In a nearly 6,500-word essay for The Times, Hughes — who made nearly $1 billion when Facebook went public in 2012— said the social network must be broken up to protect users and boost competition in the market.
Hughes wrote that the giant Cambridge Analytica data breach and election interference in 2016 made him alive to what he called the “dangers of Facebook’s monopoly.” A familiar cycle of scandal has since set in, he added. “Every time Facebook messes up, we repeat an exhausting pattern: first outrage, then disappointment and, finally, resignation,” he said.
Hughes said that Zuckerberg had created a “leviathan that crowds out entrepreneurship and restricts consumer choice” and that his “unprecedented and un-American” personal power was almost totally unchecked. Zuckerberg is Facebook’s CEO, chairman, and controlling shareholder.
Hughes wrote: “Mark is a good, kind person. But I’m angry that his focus on growth led him to sacrifice security and civility for clicks. I’m disappointed in myself and the early Facebook team for not thinking more about how the News Feed algorithm could change our culture, influence elections and empower nationalist leaders. And I’m worried that Mark has surrounded himself with a team that reinforces his beliefs instead of challenging them.”
He added: “Mark may never have a boss, but he needs to have some check on his power. The American government needs to do two things: break up Facebook’s monopoly and regulate the company to make it more accountable to the American people.”
Hughes said Facebook, Instagram, and WhatsApp should be divided into three separate publicly traded companies. Over time, Zuckerberg and other executives should “probably be required to divest their management shares,” he added. Facebook should also be prohibited from making further acquisitions, he said.
The Facebook cofounder said legislators need to move quickly as Zuckerberg is currently working to stitch together the backends of Facebook, Instagram, and WhatsApp as part of his plans to boost end-to-end encryption and make the company more privacy-focused.
Hughes also supports the creation of a “new agency, empowered by Congress to regulate tech companies.” Top of the list of priorities for this new regulator should be protecting user privacy.

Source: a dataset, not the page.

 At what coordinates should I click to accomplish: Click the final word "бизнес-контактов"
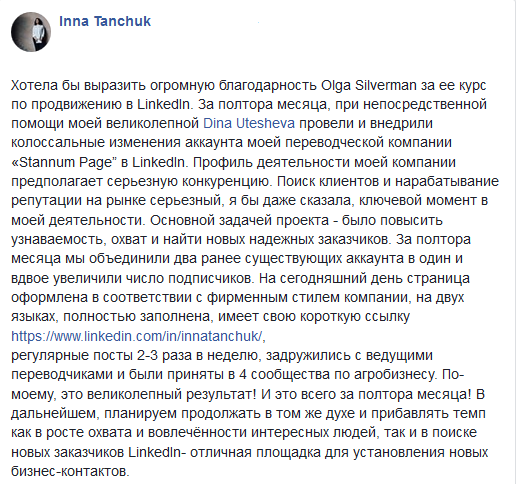[69, 471]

Facebook is among a slew of Silicon Valley giants already calling for tougher privacy laws following the success of Europe’s General Data Protection Regulation, which came into force in May 2018.
“The biggest winners would be the American people,” Hughes said of the breakup. “Imagine a competitive market in which they could choose among one network that offered higher privacy standards, another that cost a fee to join but had little advertising and another that would allow users to customize and tweak their feeds as they saw fit.”